My name is Kisha Ward, I am a survivor of Domestic Violence. For 3 years I was controlled, hit, intimidated pretty much on a regular basis.
On April 2,2004 I was shot in the neck & paralyed by my ex-boyfriend while picking up my daughters from his house. I was only trying to continue my life after leaving him. Everyday is a constant reminder of how horrible he was to me & how easy you can get trapped & charmed into an unsafe & sometimes deadly situation.
I was hit in the head & nose until it bled, punched, slapped, body slammed, (until I couldn't breathe) forced into sex, threatened with a bat, pistol whipped. He made me feel like everything besides a woman he stalked he never made anything easy for me. I was told I was stupid, a whore, no one would ever want me, I'd never be safe without him & that sticks in your mind like nothing else because you begin to believe it. AND the apologies that always followed with charm. The intimidating feeling of cant, wont, never could be strong enough to leave. I called the police sometimes but never followed through with any charges because of the feeling of being trapped & afraid & not strong enough to go that extra mile to secure mine & my daughters lives. I tried fighting back in every since of the word. I finally had enough but he still had one last plan for me, nearly took my life leaving it altered forever.
I survived with my life but unable to walk again. Imagine after constantly getting hit trying to defend yourself & after you leave your still fighting to get outta bed everyday. I REGRET... NOT BEING STRONG ENOUGH TO LEAVE THE FIRST TIME!

§ RECORDS SHOWN
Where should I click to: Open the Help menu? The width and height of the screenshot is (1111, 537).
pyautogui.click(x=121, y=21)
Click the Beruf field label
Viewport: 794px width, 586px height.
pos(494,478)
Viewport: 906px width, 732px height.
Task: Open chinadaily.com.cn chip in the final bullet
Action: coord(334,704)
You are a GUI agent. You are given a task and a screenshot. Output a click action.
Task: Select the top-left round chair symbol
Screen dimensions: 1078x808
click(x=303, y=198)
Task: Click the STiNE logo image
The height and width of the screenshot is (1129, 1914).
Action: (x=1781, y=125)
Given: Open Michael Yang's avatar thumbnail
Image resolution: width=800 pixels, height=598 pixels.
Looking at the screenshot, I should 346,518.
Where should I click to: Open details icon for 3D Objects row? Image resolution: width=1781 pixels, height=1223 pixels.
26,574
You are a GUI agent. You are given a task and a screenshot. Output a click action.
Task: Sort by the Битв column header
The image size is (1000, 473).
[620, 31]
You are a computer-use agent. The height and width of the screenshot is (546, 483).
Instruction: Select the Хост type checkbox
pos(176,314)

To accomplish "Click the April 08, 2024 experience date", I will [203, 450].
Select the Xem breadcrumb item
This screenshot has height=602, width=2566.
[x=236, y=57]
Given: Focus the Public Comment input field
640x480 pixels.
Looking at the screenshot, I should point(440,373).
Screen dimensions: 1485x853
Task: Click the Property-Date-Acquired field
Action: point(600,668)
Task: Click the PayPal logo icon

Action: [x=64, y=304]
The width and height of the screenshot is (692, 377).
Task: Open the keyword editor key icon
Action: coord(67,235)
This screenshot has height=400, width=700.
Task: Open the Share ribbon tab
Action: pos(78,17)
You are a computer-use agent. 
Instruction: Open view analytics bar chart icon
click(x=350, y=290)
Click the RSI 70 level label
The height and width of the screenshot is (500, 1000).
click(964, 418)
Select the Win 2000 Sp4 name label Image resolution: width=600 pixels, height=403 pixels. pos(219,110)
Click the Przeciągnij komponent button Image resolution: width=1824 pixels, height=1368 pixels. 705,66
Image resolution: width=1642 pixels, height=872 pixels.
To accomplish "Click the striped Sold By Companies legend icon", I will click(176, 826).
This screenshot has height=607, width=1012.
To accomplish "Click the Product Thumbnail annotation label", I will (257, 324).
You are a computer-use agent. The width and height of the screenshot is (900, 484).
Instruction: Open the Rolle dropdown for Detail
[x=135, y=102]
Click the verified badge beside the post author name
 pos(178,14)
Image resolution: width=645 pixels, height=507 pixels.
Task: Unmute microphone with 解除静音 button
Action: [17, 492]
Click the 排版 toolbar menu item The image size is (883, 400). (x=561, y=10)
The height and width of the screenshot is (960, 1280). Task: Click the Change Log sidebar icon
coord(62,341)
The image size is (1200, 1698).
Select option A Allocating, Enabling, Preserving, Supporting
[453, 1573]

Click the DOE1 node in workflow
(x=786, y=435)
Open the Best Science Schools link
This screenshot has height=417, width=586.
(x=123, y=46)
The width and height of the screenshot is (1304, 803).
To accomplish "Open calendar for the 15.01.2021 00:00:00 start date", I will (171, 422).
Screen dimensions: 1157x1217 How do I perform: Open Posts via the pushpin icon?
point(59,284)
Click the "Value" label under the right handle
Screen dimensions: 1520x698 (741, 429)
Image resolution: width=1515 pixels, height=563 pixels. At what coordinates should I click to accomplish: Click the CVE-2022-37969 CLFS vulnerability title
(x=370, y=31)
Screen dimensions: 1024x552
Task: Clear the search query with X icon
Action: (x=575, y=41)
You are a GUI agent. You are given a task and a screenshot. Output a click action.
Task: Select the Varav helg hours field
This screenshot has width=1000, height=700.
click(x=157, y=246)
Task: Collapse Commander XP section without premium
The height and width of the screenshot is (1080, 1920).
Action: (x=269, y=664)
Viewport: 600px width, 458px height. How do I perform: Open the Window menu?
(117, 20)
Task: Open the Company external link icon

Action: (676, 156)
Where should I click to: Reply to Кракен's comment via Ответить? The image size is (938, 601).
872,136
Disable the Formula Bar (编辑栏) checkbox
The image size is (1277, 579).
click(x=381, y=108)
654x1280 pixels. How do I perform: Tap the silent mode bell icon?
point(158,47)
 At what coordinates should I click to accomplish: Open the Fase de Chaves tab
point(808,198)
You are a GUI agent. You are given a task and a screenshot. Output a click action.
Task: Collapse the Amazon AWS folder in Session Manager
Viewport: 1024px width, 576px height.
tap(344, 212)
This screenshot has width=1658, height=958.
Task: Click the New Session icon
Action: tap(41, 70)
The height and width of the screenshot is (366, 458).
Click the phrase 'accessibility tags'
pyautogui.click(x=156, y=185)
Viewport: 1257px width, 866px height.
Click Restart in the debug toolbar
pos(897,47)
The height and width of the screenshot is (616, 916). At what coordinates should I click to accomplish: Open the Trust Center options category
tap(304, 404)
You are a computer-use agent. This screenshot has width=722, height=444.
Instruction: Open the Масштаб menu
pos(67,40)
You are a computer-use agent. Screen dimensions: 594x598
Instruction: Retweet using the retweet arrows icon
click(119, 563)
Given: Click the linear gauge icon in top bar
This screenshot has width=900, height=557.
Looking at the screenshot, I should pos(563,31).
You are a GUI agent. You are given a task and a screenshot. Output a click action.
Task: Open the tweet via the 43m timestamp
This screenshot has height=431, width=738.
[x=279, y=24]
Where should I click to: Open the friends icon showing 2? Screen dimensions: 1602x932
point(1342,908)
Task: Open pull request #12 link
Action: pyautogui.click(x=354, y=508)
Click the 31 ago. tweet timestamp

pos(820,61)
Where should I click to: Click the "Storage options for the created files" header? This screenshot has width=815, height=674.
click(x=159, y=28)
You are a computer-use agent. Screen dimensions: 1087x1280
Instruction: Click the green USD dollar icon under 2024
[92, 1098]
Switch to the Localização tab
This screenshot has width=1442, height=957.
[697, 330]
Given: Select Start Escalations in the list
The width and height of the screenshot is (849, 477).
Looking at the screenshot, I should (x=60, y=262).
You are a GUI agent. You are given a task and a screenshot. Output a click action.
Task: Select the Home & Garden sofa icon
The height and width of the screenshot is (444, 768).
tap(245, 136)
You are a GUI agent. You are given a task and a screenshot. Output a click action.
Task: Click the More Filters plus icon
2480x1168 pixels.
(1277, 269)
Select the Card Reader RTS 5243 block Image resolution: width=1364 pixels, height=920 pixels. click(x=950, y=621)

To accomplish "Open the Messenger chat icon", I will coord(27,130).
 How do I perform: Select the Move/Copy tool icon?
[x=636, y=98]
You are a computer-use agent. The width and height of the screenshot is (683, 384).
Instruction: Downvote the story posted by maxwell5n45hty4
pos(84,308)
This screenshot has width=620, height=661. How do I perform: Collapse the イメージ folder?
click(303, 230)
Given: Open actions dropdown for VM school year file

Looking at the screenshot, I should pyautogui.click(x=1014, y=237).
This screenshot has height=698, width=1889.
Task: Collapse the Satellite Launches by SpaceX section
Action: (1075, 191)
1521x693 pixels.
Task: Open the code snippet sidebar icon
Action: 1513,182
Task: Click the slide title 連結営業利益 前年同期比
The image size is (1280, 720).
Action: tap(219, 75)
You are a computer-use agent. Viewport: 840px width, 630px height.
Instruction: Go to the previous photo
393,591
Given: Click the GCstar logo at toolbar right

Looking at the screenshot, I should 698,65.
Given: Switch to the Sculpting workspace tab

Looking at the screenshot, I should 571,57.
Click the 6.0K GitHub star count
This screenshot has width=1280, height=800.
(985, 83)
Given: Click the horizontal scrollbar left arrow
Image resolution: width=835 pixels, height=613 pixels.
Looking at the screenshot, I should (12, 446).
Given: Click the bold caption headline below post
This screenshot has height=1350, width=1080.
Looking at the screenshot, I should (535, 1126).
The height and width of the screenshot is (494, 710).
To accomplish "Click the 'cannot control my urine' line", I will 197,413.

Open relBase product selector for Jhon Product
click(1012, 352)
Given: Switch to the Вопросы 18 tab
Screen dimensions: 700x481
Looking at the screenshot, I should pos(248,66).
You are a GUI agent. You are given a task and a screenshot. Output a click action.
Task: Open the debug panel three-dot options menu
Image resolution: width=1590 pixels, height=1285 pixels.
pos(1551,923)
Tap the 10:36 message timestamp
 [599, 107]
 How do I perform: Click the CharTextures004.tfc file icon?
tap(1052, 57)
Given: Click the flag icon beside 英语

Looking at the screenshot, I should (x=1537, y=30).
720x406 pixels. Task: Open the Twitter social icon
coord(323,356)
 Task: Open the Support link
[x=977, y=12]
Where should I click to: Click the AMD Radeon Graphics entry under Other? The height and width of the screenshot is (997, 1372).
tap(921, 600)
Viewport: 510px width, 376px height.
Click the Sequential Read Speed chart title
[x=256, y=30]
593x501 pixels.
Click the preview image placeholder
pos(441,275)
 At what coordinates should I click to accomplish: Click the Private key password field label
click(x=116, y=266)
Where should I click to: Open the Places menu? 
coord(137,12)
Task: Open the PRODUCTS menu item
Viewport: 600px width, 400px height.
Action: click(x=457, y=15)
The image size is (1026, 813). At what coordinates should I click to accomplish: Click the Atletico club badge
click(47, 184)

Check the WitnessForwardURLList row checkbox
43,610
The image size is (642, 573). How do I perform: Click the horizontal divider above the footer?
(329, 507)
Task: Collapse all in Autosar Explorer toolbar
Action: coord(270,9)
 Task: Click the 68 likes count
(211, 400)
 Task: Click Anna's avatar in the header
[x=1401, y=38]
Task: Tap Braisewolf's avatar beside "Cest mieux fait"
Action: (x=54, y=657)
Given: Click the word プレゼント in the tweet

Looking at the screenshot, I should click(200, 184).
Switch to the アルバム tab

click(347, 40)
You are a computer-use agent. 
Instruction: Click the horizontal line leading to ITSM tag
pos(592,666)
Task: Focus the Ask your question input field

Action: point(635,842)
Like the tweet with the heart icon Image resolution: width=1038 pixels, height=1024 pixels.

§ TASK REQUIREMENTS
• A. In the domestic violence survivor's account, on what date was the writer shot?
• B. Continue the domestic violence survivor's account from its last sentence.

§ RESULTS FOR EACH TASK
• A. April 2, 2004.

• B.
I was guilt ridden for a very long time & depressed for two years. NEVER did I ever imagine the allowing the continuence of abuse & failing to notice the warning signs could nearly KILLED me. I wasnt IMMUNE & neither are YOU!
I live my life as a Quadraplegic raising two young daughters. Although, life has dealt me some pretty upsetting dealings I have used my voice & life experience to spread awareness on the affects Domestic Violence has on a person's life & those around them.
Love is patience, love is kind, and it is not violent or intimidating. Together we can SPEAK UP & STAND UP against this silent epidemic plaguing our communties. Say NO MORE will you sit around &pretend its not your buisness.Its all our buisness when families are being destroyed & dropping off like a deadly disease.It can happen to you,wouldn't you want to help or someone gude you to safety &begin to build your life?